Let zoom in to see the sequence of the 9th exon (use the right mouse to do selection).
- What are the exact genome positions of this exon?
- What does the red colored of codon mean?
- And what does the green colored codon mean? (to find out see this help page)
- What does the first letter W in the exon mean?
Every row is a type of annotation. In the example we have:
- GENCODE gene annotation
- NCBI / RefSeq gene annotation
- OMIM allelic variants
- GTEx gene expression
- H3K27Ac histone marks and DNASe clusters from ENCODE
- Conservation among 100 vertebrates
- Common SNPs
- Presence of different families of repeats (Sine, Line etc).
You can click on each row for accessing sub-menus for hiding, showing more, customizing. Below the browser there are different categories of annotations that can be turned on or off depending on the user preference.
You can also add your custom data in different formats by clicking on add custom tracks. As an example you can copy paste the following intervals in BED format:
chr12 6534517 6534717 chr12 6535800 6536000 chr12 6538171 6538371
now they are displayed as black box on the top of the browser. In this way you can display results of your experiments like the ones from a ChIPseq.
Let’s investigate the GAPDH gene a bit more.
- Which of the species shown by default have a difference from human amino acid sequence corresponding to exon 7?
- How many common SNPs does exon 2 contain (expand to the ful view information on SNPs using left mouse hovering it over the left bar)?
- At which positions are these SNPs located (click on each feature)?
- Add the track “TCGA Pan-cancer” from the “Phenotype and Reference” collection of tracks. How many cancer-associated variants were observed in exon 7?
Ensembl Genome Browser
Now let’s move to another genome browser by clicking this link.
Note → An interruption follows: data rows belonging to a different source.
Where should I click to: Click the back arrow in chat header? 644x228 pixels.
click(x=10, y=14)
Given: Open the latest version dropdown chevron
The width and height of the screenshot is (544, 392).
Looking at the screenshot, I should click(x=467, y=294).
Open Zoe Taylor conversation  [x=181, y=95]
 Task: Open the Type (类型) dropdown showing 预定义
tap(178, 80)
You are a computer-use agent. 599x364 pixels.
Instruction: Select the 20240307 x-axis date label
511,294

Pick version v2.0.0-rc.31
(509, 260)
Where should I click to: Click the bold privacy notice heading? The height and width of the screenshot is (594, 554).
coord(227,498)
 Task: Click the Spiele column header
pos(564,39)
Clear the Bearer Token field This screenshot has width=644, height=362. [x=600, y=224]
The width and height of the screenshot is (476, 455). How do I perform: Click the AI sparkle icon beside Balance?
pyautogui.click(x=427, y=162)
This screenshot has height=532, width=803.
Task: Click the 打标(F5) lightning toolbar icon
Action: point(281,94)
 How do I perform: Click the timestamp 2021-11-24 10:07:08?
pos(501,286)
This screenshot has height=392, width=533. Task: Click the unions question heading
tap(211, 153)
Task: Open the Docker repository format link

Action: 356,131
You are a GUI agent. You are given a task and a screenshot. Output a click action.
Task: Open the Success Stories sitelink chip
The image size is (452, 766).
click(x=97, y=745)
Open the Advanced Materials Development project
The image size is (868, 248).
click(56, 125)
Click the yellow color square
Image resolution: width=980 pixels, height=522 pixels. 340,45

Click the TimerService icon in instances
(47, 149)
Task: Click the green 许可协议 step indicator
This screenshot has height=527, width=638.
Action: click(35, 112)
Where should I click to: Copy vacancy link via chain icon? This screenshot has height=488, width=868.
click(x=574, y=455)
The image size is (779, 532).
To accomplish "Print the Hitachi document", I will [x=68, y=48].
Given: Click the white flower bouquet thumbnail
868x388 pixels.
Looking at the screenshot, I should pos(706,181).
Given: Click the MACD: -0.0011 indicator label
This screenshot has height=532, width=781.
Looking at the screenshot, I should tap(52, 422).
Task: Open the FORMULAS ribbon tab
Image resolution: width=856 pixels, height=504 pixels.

Let’s search the same gene: GAPDH. You see several results and the “best gene match”. Clicking on it it will show us a new page with information on the gene and below the proper browser.
A nice help is given clicking on the question mark “?”, while if you click on region detail you are directed on the proper genome browser.
This will bring us to the genomic context with a zoom below on our specific location. Here similarly to UCSC a number of features can be turned on or off by clicking on configure this page.
Let’s investigate the transcripts of the GAPDH gene.
- You can click on Show transcript table to see the list of transcripts and see the “tags” that are associated to each transcript and their meanings. Some transcripts are considered reference transcripts while other are just predicted.
- Have a look at the biotype: not every transcript is coding for proteins. What are the non coding ones?
- From the menu on the left try to quickly access sequence information as exons, cDNA and proteins.